* DOCUMENT TEXT *
Start of Block

Atlas displays for all 12 beneficial, primary, and primary set DRMs in the protease gene associated with Fosamprenavir and only for patient blood samples sequences from naïve patients (A-L). DRM type labels are colored as in Fig. 3.

https://doi.org/10.1371/journal.pone.0092877.g004

The global distributions of individual DRMs for Fosamprenavir in naïve patients show interesting patterns (Fig. 3). As expected the 5 primary mutations were not ubiquitously observed, each showing up in only 0–3 countries. The two beneficial mutations had similar profiles. Of the 5 primary set mutations, 2 were not yet observed (V32I and I47V), but the other 3 were prevalent showing up in countries from most continents. In particular L76V was the most prevalent of the DRMs, observed in most countries of Europe, the Americas, and Australia.

In general, the global distribution of Fosamprenavir DRMs for patients previously receiving ARV therapy showed more wide spread prevalence (Fig. 4). Primary DRM I84V was the most widespread with occurrences in most countries in Europe, the Americas, and Australia. I47A has only been observed in Venezuela and other primary DRMs were observed in several countries in many continents. One major noticeable difference was for primary set mutations, with all showing generally widespread distributions on most continents.

Discussion

The CDC, WHO and other agencies involved in managing the impact of pathogens on human health all have programs that focus on surveillance. These data, when mapped, assist in the investigation and management of outbreak events and epidemics. Indeed, surveillance studies have led to the identification of a growing concern in pathogen management. Since the landmark work documenting Methicillin-resistant Staphylococcus aureas (MRSA) in hospitals of Great Britain in the 1960s it has become clear that strains of pathogens can become resistant to antibiotics [27]. This has become more predominant with a number of bacterial and viral pathogens acquiring DRMs. Although there is a growing body of DRM data for a variety of pathogens, a tool that relates this data to geographic surveillance is missing. By combining the examination of geographic distribution of pathogen cases with the appearance of drug resistance mutations, we propose a new scheme that should aid in the management of pathogen-borne illness. Because this method relies on detecting drug resistance mutations in the genomes of pathogens and metadata for the geographic location of the sample, we call this new approach “Geogenomics”.

End of Block

* TASK OBJECTIVE *
Write out the drug resistance passage starting at "https://doi.org/10.1371/journal.pone.0092877.g004" and ending at "of Europe, the Americas, and Australia.", with every word unchanged. The rows come from a different source than the drug resistance passage.

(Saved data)
Start of Block

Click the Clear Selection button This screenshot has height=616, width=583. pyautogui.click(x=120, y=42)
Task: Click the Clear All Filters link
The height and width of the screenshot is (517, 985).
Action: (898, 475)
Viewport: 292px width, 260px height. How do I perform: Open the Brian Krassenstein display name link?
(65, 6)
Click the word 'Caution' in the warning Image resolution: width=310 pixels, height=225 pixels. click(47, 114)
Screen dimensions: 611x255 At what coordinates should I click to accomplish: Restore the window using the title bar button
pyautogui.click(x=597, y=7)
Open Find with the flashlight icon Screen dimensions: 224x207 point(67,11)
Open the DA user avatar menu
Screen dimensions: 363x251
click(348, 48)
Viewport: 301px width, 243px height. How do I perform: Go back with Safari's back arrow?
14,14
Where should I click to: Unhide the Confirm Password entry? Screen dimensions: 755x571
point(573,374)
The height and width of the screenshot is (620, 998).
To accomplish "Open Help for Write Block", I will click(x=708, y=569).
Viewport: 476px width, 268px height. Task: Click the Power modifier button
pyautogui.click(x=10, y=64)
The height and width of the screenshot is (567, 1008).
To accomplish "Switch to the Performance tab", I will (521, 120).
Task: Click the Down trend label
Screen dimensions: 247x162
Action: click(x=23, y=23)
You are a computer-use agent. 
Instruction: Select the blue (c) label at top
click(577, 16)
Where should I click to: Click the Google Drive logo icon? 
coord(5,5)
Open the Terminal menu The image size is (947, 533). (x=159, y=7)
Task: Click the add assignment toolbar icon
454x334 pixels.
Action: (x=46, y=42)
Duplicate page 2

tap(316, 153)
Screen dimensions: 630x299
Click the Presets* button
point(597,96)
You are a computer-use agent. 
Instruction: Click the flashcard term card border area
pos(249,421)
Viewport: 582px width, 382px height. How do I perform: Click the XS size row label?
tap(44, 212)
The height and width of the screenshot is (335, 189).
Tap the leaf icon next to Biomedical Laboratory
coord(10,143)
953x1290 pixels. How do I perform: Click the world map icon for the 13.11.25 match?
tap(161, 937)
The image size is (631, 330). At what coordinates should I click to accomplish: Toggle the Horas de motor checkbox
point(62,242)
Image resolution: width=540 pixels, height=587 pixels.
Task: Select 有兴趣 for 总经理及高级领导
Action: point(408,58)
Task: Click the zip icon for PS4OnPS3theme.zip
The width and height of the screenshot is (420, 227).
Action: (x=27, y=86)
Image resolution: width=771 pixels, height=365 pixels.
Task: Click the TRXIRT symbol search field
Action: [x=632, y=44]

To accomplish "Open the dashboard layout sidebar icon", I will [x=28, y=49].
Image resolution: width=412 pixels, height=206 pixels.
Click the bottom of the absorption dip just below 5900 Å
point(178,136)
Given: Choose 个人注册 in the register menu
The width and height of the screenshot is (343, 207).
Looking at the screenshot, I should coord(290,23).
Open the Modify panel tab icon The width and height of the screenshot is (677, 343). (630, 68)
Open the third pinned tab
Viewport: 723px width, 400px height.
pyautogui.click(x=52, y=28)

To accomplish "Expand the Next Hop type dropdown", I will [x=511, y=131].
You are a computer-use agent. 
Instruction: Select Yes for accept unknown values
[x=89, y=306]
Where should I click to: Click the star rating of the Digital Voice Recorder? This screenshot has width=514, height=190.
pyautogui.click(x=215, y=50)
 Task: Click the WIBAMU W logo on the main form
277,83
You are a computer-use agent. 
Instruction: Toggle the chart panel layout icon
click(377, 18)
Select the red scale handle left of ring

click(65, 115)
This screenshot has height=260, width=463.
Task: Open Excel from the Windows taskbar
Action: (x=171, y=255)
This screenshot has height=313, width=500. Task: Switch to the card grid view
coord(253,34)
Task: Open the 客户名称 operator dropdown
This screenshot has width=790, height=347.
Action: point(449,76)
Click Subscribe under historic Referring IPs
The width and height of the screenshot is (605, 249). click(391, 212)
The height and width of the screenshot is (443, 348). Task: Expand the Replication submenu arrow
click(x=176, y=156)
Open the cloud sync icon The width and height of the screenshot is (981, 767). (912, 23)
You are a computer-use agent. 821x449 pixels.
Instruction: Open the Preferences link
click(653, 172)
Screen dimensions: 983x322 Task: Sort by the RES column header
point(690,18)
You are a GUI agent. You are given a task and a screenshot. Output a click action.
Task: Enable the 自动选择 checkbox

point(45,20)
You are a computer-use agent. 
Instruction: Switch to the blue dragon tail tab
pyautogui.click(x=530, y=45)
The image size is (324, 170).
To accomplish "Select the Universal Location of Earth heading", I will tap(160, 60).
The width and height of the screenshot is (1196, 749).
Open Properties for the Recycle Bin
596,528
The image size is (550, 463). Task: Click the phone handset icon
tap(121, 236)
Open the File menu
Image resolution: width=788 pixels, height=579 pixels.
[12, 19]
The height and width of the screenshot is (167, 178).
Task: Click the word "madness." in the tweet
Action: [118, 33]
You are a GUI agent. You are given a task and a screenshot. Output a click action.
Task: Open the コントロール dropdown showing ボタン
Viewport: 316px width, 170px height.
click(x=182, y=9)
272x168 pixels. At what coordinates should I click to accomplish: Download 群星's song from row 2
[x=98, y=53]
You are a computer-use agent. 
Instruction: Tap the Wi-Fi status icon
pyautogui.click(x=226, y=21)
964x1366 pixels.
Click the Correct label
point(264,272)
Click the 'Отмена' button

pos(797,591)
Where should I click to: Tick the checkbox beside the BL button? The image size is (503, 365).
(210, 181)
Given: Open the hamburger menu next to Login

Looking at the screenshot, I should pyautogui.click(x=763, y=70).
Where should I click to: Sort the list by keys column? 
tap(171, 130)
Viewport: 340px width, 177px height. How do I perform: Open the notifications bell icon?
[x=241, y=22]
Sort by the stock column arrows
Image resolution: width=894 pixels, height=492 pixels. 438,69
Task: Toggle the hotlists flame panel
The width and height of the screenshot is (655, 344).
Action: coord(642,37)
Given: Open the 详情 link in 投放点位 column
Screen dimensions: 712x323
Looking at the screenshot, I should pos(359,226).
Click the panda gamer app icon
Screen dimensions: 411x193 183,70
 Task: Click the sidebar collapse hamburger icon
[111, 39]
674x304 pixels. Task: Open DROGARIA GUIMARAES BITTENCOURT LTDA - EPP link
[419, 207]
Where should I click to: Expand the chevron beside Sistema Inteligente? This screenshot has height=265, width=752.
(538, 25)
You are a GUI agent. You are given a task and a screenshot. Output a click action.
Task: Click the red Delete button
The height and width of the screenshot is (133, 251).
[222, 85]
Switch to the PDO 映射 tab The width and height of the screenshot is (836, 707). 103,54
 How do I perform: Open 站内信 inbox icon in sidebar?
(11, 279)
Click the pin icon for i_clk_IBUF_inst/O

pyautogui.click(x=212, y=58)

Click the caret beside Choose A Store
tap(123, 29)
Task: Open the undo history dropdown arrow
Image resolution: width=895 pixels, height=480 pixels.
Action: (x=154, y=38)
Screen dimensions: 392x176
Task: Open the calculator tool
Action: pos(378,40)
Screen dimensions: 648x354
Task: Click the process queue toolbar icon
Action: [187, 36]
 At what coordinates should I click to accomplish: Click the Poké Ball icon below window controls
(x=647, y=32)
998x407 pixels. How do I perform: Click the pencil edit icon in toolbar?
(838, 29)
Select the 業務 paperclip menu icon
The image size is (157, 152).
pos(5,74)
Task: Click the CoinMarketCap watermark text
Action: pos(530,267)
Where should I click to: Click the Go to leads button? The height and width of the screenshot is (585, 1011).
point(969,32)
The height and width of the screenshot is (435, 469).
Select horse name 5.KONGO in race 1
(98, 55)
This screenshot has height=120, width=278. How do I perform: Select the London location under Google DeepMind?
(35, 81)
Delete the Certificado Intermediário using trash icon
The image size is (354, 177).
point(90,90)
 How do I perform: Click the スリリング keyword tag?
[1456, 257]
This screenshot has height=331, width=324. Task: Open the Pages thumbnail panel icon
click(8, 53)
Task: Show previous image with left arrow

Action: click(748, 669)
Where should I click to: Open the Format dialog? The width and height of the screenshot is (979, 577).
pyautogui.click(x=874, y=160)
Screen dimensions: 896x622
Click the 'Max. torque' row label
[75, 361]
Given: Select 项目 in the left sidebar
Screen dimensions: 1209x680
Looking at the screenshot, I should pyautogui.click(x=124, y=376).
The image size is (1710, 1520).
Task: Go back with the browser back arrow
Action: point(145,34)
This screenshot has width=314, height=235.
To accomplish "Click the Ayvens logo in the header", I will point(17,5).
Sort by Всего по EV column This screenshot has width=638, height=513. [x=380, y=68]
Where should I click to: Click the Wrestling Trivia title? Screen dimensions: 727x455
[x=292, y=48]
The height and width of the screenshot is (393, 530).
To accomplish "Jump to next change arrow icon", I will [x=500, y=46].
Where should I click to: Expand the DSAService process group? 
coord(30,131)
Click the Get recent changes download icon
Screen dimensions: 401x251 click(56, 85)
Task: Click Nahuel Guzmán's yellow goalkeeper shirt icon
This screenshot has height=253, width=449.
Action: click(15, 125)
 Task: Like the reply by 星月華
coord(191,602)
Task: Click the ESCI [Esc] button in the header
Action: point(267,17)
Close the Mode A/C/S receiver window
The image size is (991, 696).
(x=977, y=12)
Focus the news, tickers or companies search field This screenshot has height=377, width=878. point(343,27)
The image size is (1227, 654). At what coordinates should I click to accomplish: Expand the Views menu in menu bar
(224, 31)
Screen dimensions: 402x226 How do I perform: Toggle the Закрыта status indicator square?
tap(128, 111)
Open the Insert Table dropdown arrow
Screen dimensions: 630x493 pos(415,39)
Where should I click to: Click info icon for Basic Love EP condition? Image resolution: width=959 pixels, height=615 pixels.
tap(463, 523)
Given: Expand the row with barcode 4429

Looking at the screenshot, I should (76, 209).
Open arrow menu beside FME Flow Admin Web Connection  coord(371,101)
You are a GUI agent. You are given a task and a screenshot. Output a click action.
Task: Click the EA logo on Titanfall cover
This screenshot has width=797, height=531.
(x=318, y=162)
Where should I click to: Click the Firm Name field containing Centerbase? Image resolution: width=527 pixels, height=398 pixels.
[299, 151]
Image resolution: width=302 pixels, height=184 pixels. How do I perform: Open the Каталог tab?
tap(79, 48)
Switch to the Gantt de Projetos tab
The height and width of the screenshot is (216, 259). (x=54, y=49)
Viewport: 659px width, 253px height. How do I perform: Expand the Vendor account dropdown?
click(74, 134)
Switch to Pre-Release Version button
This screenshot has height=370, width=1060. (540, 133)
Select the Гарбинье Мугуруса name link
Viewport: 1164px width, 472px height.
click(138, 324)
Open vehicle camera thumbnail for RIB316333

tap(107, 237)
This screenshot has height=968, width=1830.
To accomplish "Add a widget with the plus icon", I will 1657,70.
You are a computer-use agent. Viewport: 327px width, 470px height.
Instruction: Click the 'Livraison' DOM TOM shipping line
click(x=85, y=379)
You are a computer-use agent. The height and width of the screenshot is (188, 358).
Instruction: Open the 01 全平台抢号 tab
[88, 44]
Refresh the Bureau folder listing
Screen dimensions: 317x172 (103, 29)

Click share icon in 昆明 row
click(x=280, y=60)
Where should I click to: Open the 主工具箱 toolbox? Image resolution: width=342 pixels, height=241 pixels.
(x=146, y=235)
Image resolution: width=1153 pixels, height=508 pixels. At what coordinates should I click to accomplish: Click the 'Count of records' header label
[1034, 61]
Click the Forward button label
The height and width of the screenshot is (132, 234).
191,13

End of Block

* WRITTEN RESPONSE *
https://doi.org/10.1371/journal.pone.0092877.g004

The global distributions of individual DRMs for Fosamprenavir in naïve patients show interesting patterns (Fig. 3). As expected the 5 primary mutations were not ubiquitously observed, each showing up in only 0–3 countries. The two beneficial mutations had similar profiles. Of the 5 primary set mutations, 2 were not yet observed (V32I and I47V), but the other 3 were prevalent showing up in countries from most continents. In particular L76V was the most prevalent of the DRMs, observed in most countries of Europe, the Americas, and Australia.